INSTRUCTION:
Write out everything from the line containing "Image resolution: width=1024" down to the line containing "at that location." in the entries below, including both of those lines and leaving out any pictures.

Top of MATERIALS PROVIDED

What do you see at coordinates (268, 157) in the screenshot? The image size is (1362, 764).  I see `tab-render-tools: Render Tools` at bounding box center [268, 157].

Bottom of MATERIALS PROVIDED
Top of MATERIALS PROVIDED

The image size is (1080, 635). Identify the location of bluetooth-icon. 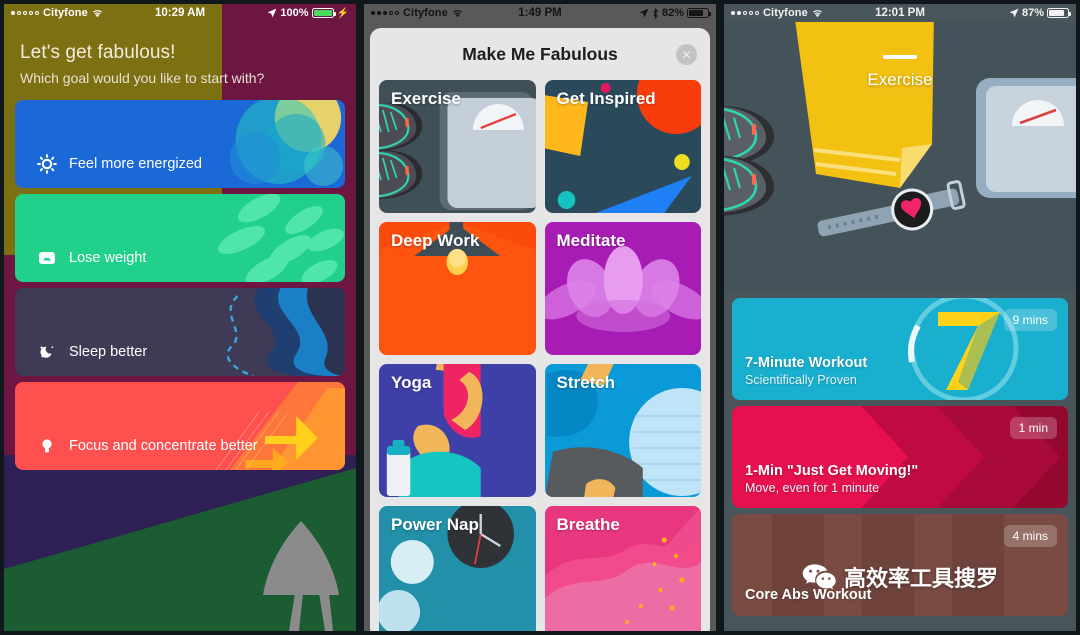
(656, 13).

Bottom of MATERIALS PROVIDED
Top of MATERIALS PROVIDED

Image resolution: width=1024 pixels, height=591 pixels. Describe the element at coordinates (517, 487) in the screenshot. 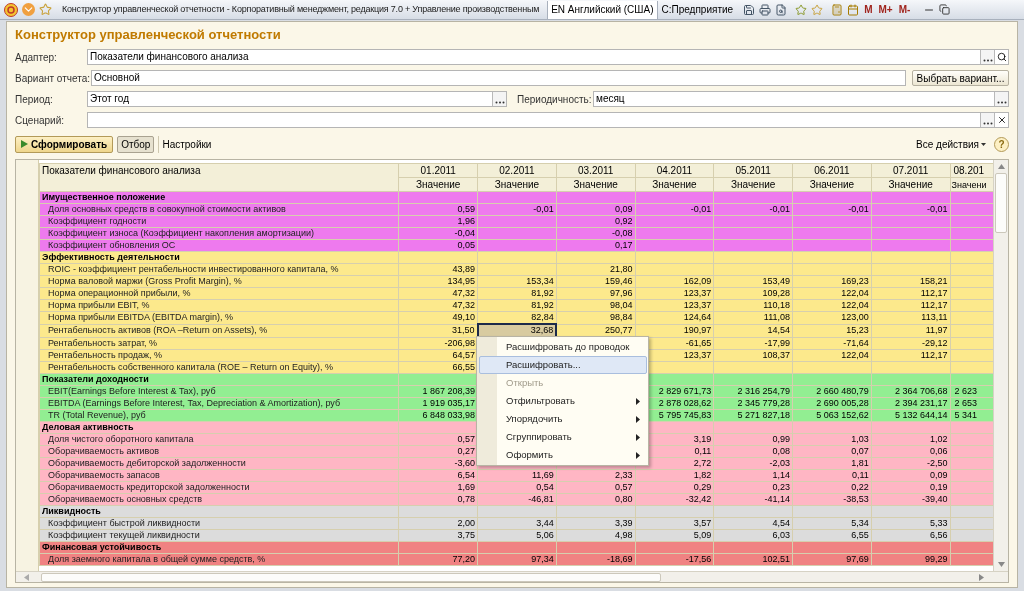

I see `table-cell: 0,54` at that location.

Bottom of MATERIALS PROVIDED

OUTPUT OF THE TASK:
Image resolution: width=1024 pixels, height=591 pixels. Describe the element at coordinates (517, 487) in the screenshot. 

I see `table-cell: 0,54` at that location.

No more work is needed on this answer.